DIRECTIONS >>
1. In the page text on John Lewis Gaddis, where did the article first appear?
2. Extend the article on John Lewis Gaddis past its final sentence.

PAGE TEXT >>
>>>>
With support from the University of Richmond

History News Network

History News Network puts current events into historical perspective. Subscribe to our newsletter for new perspectives on the ways history continues to resonate in the present. Explore our archive of thousands of original op-eds and curated stories from around the web. Join us to learn more about the past, now.

John Lewis Gaddis: What a Cold War realist can teach us about winning a "long war"

[Patrick Garrity is a senior fellow of the Claremont Institute. This article first appeared in the Claremont Review of Books.]

In the aftermath of the attacks of September 11, a Yale University student asked one of her instructors, "Would it be OK now for us to be patriotic?" The professor, John Lewis Gaddis, widely regarded as the dean of American Cold War historians, replied: "Yes, I think it would."
<<<<
GIVEN INFORMATION >>
>>>>
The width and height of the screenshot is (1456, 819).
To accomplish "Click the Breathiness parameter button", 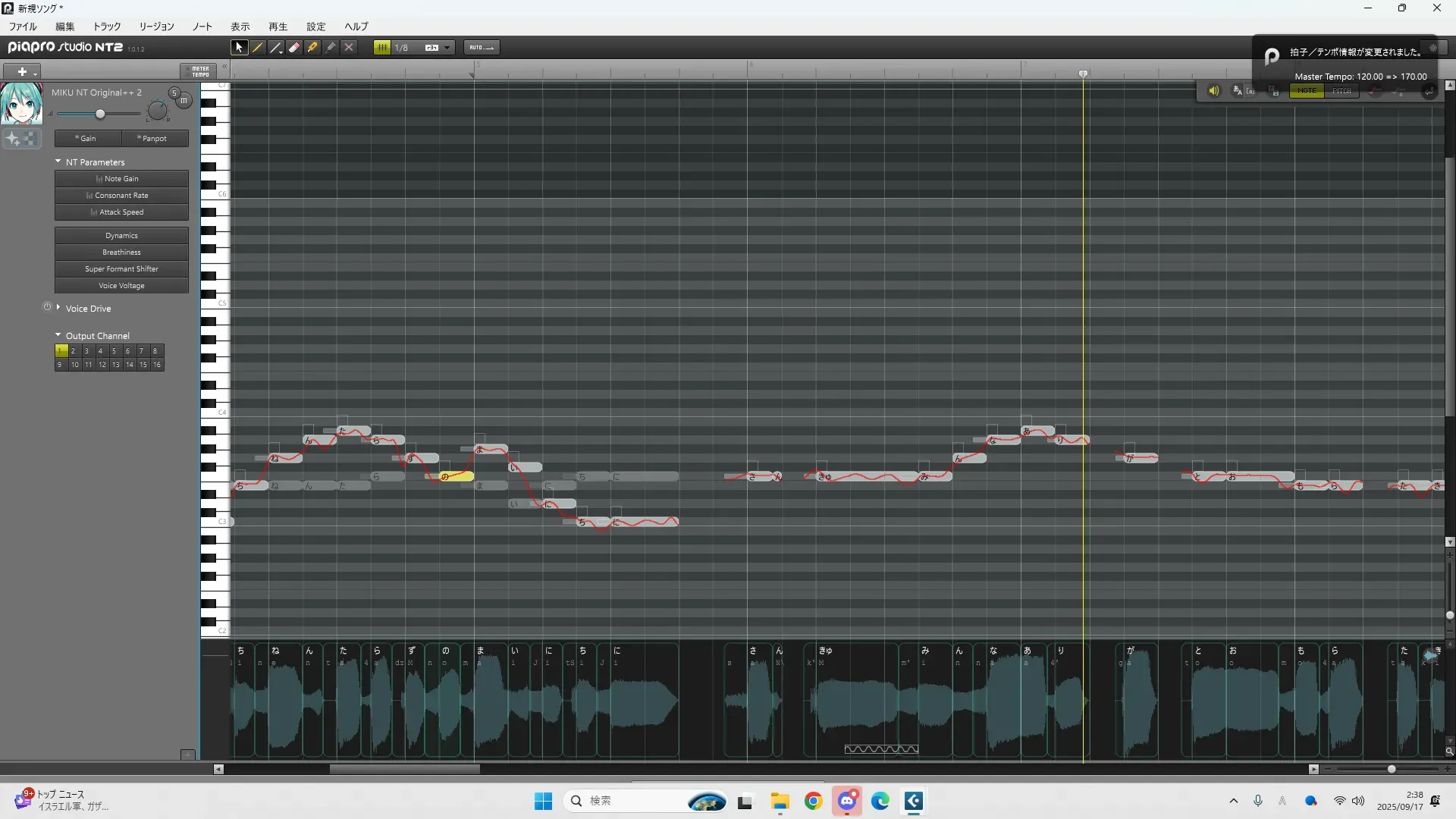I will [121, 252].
<<<<
ANSWERS TO THE PROBLEMS >>
1. In the Claremont Review of Books.

2.
Even allowing for the emotions of the moment, such a response from a prestigious Ivy League academic might seem a bit surprising in these politically correct times. Yale University was once home to Samuel Flagg Bemis, the pre-eminent U.S. diplomatic historian before World War II. Bemis is now widely ridiculed in the academy as "U.S. Flagg Bemis" for treating America as something other than a rapacious, racist, retrograde regime. Gaddis runs the same risk of professional ostracism. He told the story of his student in a controversial 2004 book, "Surprise, Security, and the American Experience," in which he concluded that the Bush administration's policy of strategic pre-emption, whatever its merits in the particular circumstances, did not depart radically from the American foreign policy tradition. Gaddis's latest work, "The Cold War: A New History," intended for popular audiences, offers a conclusion that is equally guaranteed to set his colleagues' teeth on edge. "The world, I am quite sure, is a better place for that conflict being fought in the way that it was and won by the side that won it. . . . For all its dangers, atrocities, costs, distractions, and moral compromises, the Cold War--like the American Civil War--was a necessary contest that settled fundamental issues once and for all."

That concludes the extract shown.